We do agree with Narum that the Bonferroni approach can be highly conservative in some situations of multiple testing correction, especially with dependent data. However, there has also been a growing concern that many studies fail to replicate (Ioannidis 2005; Open Science Collaboration 2015; Nichols et al. 2017; Gelman 2018). In the past, analyses were performed without adequately controlling for the numbers of tests performed (Carp 2012) which resulted in numerous Type I errors but also likely fewer Type II errors. We also agree with Narum that the individual studies should determine the balance between Type I and Type II errors, as there are some situations in many fields where researchers want to limit Type II errors. Examples include situations in conservation genetics where a failure to show a positive effect could direct conservation management strategies that are counter to the survival of a species (Narum 2006). Species in which there is concern over extinction often have smaller populations and lower rates of reproduction (Lynch and Lande 1998) and decisions based on false negatives in some populations could lead to less productive conservation management strategies. Examples in medicine with concerns over false negatives include the presurgical use of functional magnetic resonance imaging to identify eloquent cortex (Durnez et al. 2013). In such cases, a false negative could result in the removal of eloquent cortical regions and thus stringent correction for multiple testing would not be indicated. Thus, in conservation genetics, biology, medicine, and other fields, individual studies may shift the choice of limiting either Type I or Type II errors and providing the rationale for the choice of (or lack of) multiple testing correction should always be provided.
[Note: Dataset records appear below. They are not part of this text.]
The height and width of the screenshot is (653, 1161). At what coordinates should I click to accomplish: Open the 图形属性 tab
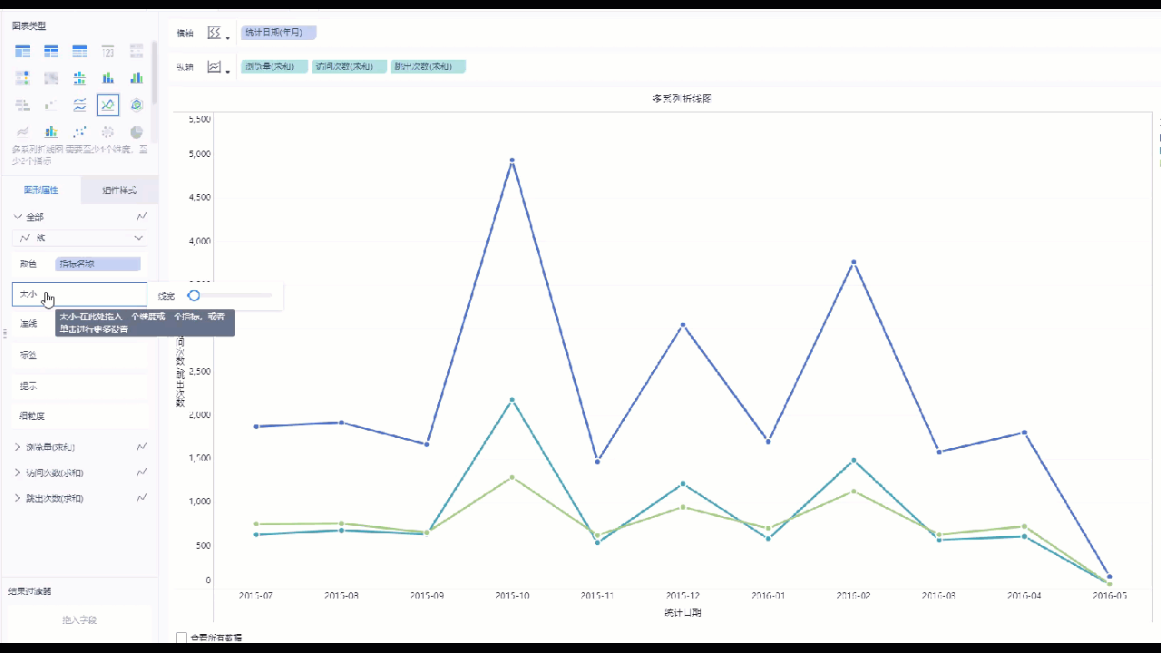(x=41, y=190)
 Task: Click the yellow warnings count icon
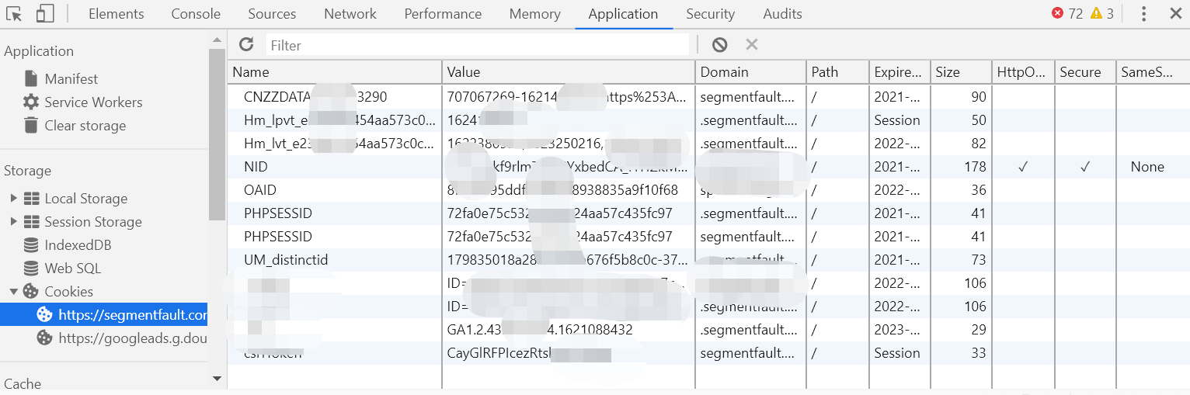coord(1096,13)
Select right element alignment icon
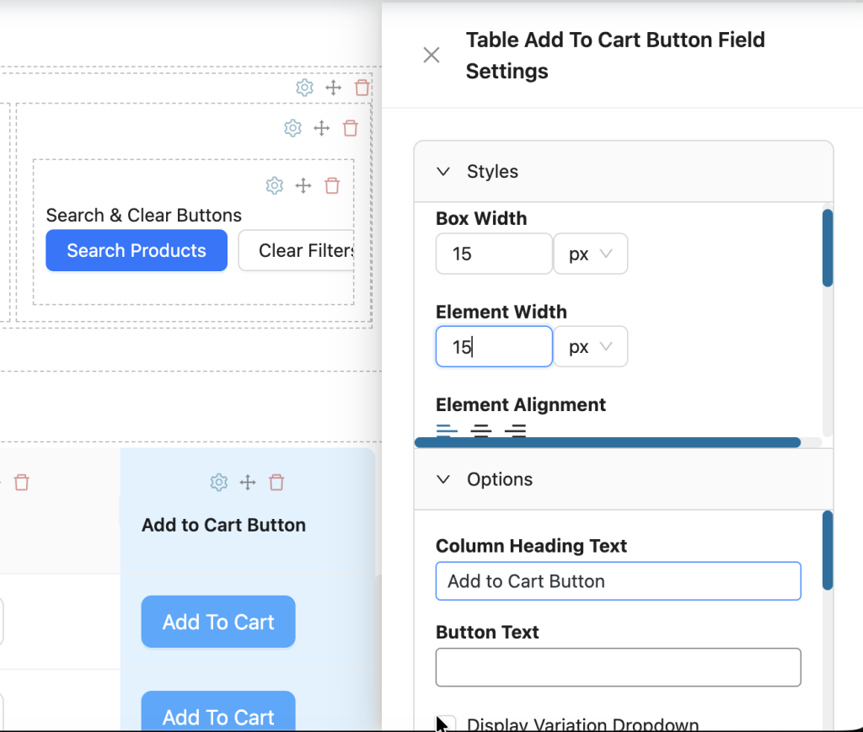Screen dimensions: 863x732 pos(515,430)
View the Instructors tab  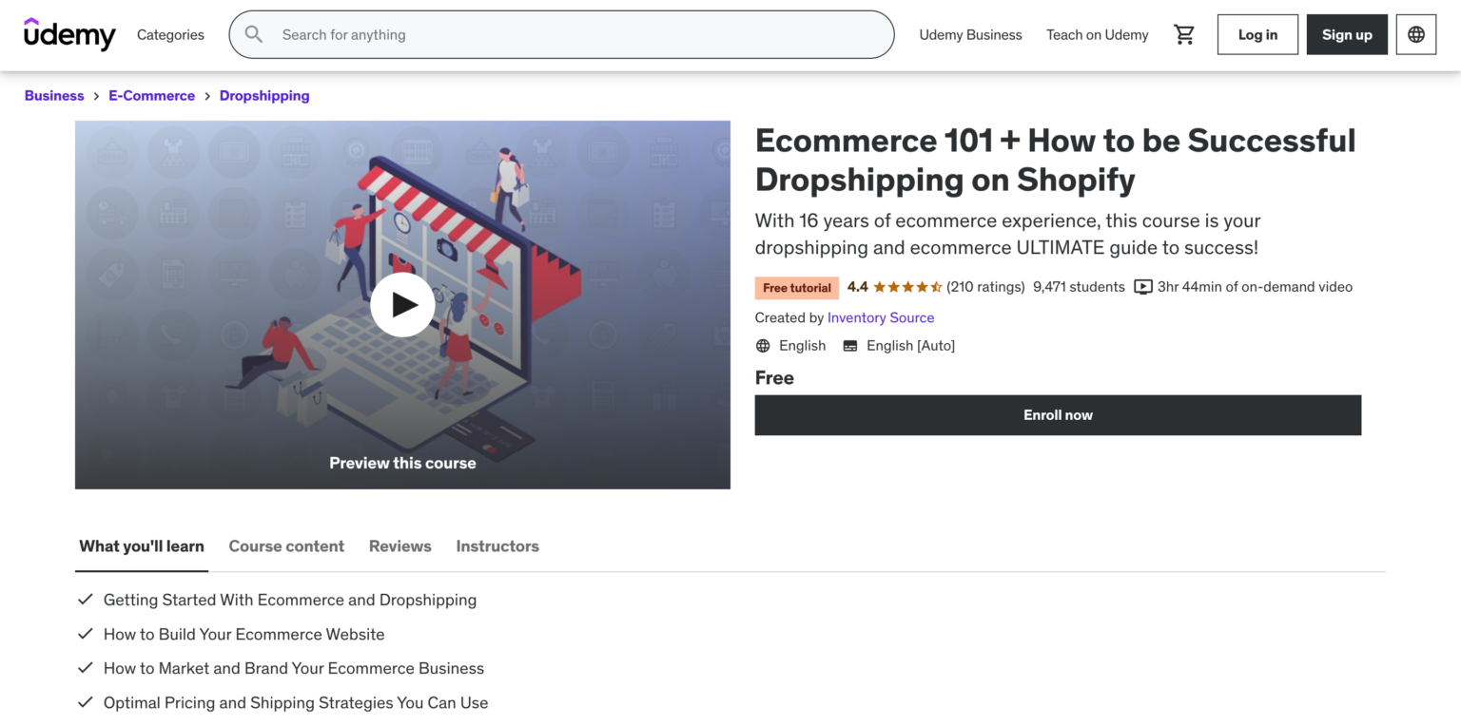[497, 546]
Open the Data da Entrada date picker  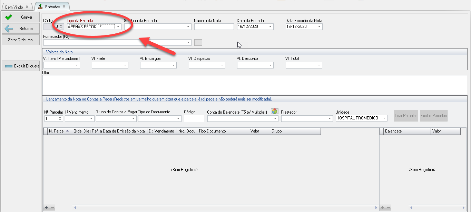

Our attempt to extract vital information to assess the multiple testing correction within each of the 30 most recent articles that cite the Narum (2006) paper highlights the need in the literature for greater transparency regarding the use of multiple testing correction. Over two-thirds of these papers did not provide enough information to replicate the authors approach for multiple testing correction nor to compare the different methods. Further, a minority of these papers presented effect sizes or confidence intervals for their findings, and omission of these data been shown to be a problem in many fields of science (Chavalarias et al. 2016). None of the authors described using statistical software packages, (i.e. R or SAS) to calculate the BY-FDR, which, if performed correctly, would have resulted in an accurate calculation of multiple testing correction. It is likely that the BY-mis approach, which provides a single critical p-value and is trivial to calculate, was easier than the use of statistical software. There is currently discussions regarding moving away from the use of the p ≤ 0.05 approach (American Statistical Association 2016), we would recommend that if p-values are presented, they should always be the full, unadjusted p-value and should be accompanied by effect sizes or confidence intervals. Effect sizes or confidence intervals provide greater details regarding hypothesis testing compared to p-values (Smith 2018) and will enhance replication, as studies evaluating small effects in the wake of considerable noise are likely false positives (Gelman 2018), considering a system rewarded by positive findings.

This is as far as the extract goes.